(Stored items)
□ □ □ □

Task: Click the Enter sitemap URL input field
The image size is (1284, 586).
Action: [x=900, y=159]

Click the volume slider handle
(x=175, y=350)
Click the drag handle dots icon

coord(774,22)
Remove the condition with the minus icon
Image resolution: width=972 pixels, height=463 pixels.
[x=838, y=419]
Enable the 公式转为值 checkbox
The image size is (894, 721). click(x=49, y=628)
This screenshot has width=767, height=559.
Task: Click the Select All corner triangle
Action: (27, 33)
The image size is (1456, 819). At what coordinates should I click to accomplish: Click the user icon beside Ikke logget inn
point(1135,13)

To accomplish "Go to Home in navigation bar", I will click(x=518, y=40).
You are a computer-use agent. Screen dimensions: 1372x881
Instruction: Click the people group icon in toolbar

□ □ □ □

Your objective: Every line above is to be transcribed exactly.

Answer box:
Task: Click the Enter sitemap URL input field
The image size is (1284, 586).
Action: [x=900, y=159]

Click the volume slider handle
(x=175, y=350)
Click the drag handle dots icon

coord(774,22)
Remove the condition with the minus icon
Image resolution: width=972 pixels, height=463 pixels.
[x=838, y=419]
Enable the 公式转为值 checkbox
The image size is (894, 721). click(x=49, y=628)
This screenshot has width=767, height=559.
Task: Click the Select All corner triangle
Action: (27, 33)
The image size is (1456, 819). At what coordinates should I click to accomplish: Click the user icon beside Ikke logget inn
point(1135,13)

To accomplish "Go to Home in navigation bar", I will click(x=518, y=40).
You are a computer-use agent. Screen dimensions: 1372x881
Instruction: Click the people group icon in toolbar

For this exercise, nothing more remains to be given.